春になると風の強い日が増える。風が強くて音が聞こえないなんて経験の記憶はないけれど、どうやらあるあるらしい*1。「愛してるって言ってもきこえない 風が強くて」、「風の音がジャマをしている」、「風が強くて何も聞こえない」。聞こえなかったから、風が強くて聞こえなかったこと自体に気づかなかったのかもしれず、風が強いせいで聞き逃していた言葉があったのかもしれない。

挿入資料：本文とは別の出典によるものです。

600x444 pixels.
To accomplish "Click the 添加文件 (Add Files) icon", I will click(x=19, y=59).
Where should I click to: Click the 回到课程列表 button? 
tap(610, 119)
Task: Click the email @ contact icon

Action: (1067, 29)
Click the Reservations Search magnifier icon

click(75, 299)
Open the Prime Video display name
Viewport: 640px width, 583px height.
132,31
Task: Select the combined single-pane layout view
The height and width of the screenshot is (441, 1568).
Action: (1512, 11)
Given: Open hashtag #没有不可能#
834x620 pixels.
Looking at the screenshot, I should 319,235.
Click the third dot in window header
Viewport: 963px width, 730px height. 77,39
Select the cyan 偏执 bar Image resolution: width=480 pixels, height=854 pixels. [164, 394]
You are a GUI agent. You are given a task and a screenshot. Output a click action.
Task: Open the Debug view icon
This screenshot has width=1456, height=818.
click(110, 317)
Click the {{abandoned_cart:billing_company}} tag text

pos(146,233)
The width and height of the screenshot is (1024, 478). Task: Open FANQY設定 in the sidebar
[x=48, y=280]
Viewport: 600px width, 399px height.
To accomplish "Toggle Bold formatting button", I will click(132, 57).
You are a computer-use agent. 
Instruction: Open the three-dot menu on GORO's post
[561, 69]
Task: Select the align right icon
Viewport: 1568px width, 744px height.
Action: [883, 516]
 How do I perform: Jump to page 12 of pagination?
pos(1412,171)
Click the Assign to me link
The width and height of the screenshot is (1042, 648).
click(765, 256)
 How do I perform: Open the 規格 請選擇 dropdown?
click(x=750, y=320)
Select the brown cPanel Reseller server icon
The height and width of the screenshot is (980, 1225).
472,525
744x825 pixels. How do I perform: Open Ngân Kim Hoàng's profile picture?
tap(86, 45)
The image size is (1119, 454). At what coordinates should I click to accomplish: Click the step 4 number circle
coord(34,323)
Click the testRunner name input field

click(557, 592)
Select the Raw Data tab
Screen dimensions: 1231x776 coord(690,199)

高校生のころ、部活の先輩と話していたときに、その先輩はしゃべるのが早いわりに声が小さく、言っていることが聞き取れないタイミングがあって適当に愛想笑いをしたら、「なに笑ってんねん。別に笑うとこちゃうぞ」と言われた。それは聞き取れた。先輩も先輩で、よう「なに笑ってんねん」って言えたと思う。そういうやりとりって大抵なんとなくで過ぎていくやん。自分にも自分の言ったことが多分聞こえてないなあ、でも何となくで笑ってんなあって、相手を見て思うときがあるけれど、そこを指摘しようと思ったことはない。それを指摘できるのってすごい。でも普通にゆっくり大きな声で話してほしい。風の強いときは特に。

*1:誰か「風が強くて聞こえない作品まとめ」みたいなページを作ってほしい。